Word by word and line by line, write out all of the records.
Supplied data below:
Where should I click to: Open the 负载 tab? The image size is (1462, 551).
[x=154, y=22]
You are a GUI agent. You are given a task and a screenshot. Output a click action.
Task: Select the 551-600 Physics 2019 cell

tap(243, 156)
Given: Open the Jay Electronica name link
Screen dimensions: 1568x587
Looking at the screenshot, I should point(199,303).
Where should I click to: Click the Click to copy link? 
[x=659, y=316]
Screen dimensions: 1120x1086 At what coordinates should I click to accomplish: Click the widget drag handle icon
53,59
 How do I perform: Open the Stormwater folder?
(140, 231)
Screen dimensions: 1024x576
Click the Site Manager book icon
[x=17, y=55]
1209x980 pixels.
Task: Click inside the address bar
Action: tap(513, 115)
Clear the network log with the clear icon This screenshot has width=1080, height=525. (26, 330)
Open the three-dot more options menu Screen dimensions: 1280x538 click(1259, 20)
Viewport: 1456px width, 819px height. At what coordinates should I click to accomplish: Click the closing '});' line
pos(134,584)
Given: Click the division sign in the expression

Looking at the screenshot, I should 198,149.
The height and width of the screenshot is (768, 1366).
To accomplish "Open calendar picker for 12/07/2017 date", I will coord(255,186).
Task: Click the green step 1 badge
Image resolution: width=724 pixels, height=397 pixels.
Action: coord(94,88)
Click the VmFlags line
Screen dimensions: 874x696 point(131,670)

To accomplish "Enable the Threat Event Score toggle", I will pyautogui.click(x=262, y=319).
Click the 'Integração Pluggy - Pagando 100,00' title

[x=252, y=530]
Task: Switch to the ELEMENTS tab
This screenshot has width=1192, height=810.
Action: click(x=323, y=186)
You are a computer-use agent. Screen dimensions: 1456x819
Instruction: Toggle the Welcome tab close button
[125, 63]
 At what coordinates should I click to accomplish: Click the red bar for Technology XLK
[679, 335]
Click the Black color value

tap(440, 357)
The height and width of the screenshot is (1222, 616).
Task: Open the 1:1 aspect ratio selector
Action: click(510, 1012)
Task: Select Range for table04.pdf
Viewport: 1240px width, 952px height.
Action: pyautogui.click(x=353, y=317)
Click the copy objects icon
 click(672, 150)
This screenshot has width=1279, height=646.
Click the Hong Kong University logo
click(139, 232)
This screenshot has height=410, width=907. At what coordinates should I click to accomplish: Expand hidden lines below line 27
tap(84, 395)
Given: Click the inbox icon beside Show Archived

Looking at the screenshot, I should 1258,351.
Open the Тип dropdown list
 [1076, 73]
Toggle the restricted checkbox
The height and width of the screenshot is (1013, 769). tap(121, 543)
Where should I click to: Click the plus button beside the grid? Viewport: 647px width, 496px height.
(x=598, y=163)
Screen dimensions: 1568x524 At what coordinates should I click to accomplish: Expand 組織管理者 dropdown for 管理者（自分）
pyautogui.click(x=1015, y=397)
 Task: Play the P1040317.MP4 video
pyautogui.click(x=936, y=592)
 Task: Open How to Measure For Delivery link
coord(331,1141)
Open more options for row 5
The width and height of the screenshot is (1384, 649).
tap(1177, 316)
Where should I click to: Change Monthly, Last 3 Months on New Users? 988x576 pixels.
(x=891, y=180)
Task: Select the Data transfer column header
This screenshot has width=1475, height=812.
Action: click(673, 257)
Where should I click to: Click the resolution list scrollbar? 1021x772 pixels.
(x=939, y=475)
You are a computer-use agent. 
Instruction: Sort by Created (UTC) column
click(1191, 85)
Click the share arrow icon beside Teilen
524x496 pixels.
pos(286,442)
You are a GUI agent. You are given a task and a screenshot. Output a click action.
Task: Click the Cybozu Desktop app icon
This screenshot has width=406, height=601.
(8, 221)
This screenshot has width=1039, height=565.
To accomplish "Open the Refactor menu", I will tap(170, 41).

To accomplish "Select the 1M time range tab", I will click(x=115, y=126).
End of Supplied data.
**Exercise solution:**
Where should I click to: Open the 负载 tab? The image size is (1462, 551).
[x=154, y=22]
You are a GUI agent. You are given a task and a screenshot. Output a click action.
Task: Select the 551-600 Physics 2019 cell

tap(243, 156)
Given: Open the Jay Electronica name link
Screen dimensions: 1568x587
Looking at the screenshot, I should point(199,303).
Where should I click to: Click the Click to copy link? 
[x=659, y=316]
Screen dimensions: 1120x1086 At what coordinates should I click to accomplish: Click the widget drag handle icon
53,59
 How do I perform: Open the Stormwater folder?
(140, 231)
Screen dimensions: 1024x576
Click the Site Manager book icon
[x=17, y=55]
1209x980 pixels.
Task: Click inside the address bar
Action: tap(513, 115)
Clear the network log with the clear icon This screenshot has width=1080, height=525. (26, 330)
Open the three-dot more options menu Screen dimensions: 1280x538 click(1259, 20)
Viewport: 1456px width, 819px height. At what coordinates should I click to accomplish: Click the closing '});' line
pos(134,584)
Given: Click the division sign in the expression

Looking at the screenshot, I should 198,149.
The height and width of the screenshot is (768, 1366).
To accomplish "Open calendar picker for 12/07/2017 date", I will coord(255,186).
Task: Click the green step 1 badge
Image resolution: width=724 pixels, height=397 pixels.
Action: coord(94,88)
Click the VmFlags line
Screen dimensions: 874x696 point(131,670)

To accomplish "Enable the Threat Event Score toggle", I will pyautogui.click(x=262, y=319).
Click the 'Integração Pluggy - Pagando 100,00' title

[x=252, y=530]
Task: Switch to the ELEMENTS tab
This screenshot has width=1192, height=810.
Action: click(x=323, y=186)
You are a computer-use agent. Screen dimensions: 1456x819
Instruction: Toggle the Welcome tab close button
[125, 63]
 At what coordinates should I click to accomplish: Click the red bar for Technology XLK
[679, 335]
Click the Black color value

tap(440, 357)
The height and width of the screenshot is (1222, 616).
Task: Open the 1:1 aspect ratio selector
Action: click(510, 1012)
Task: Select Range for table04.pdf
Viewport: 1240px width, 952px height.
Action: pyautogui.click(x=353, y=317)
Click the copy objects icon
 click(672, 150)
This screenshot has width=1279, height=646.
Click the Hong Kong University logo
click(139, 232)
This screenshot has height=410, width=907. At what coordinates should I click to accomplish: Expand hidden lines below line 27
tap(84, 395)
Given: Click the inbox icon beside Show Archived

Looking at the screenshot, I should 1258,351.
Open the Тип dropdown list
 [1076, 73]
Toggle the restricted checkbox
The height and width of the screenshot is (1013, 769). tap(121, 543)
Where should I click to: Click the plus button beside the grid? Viewport: 647px width, 496px height.
(x=598, y=163)
Screen dimensions: 1568x524 At what coordinates should I click to accomplish: Expand 組織管理者 dropdown for 管理者（自分）
pyautogui.click(x=1015, y=397)
 Task: Play the P1040317.MP4 video
pyautogui.click(x=936, y=592)
 Task: Open How to Measure For Delivery link
coord(331,1141)
Open more options for row 5
The width and height of the screenshot is (1384, 649).
tap(1177, 316)
Where should I click to: Change Monthly, Last 3 Months on New Users? 988x576 pixels.
(x=891, y=180)
Task: Select the Data transfer column header
This screenshot has width=1475, height=812.
Action: click(673, 257)
Where should I click to: Click the resolution list scrollbar? 1021x772 pixels.
(x=939, y=475)
You are a computer-use agent. 
Instruction: Sort by Created (UTC) column
click(1191, 85)
Click the share arrow icon beside Teilen
524x496 pixels.
pos(286,442)
You are a GUI agent. You are given a task and a screenshot. Output a click action.
Task: Click the Cybozu Desktop app icon
This screenshot has width=406, height=601.
(8, 221)
This screenshot has width=1039, height=565.
To accomplish "Open the Refactor menu", I will tap(170, 41).

To accomplish "Select the 1M time range tab", I will click(x=115, y=126).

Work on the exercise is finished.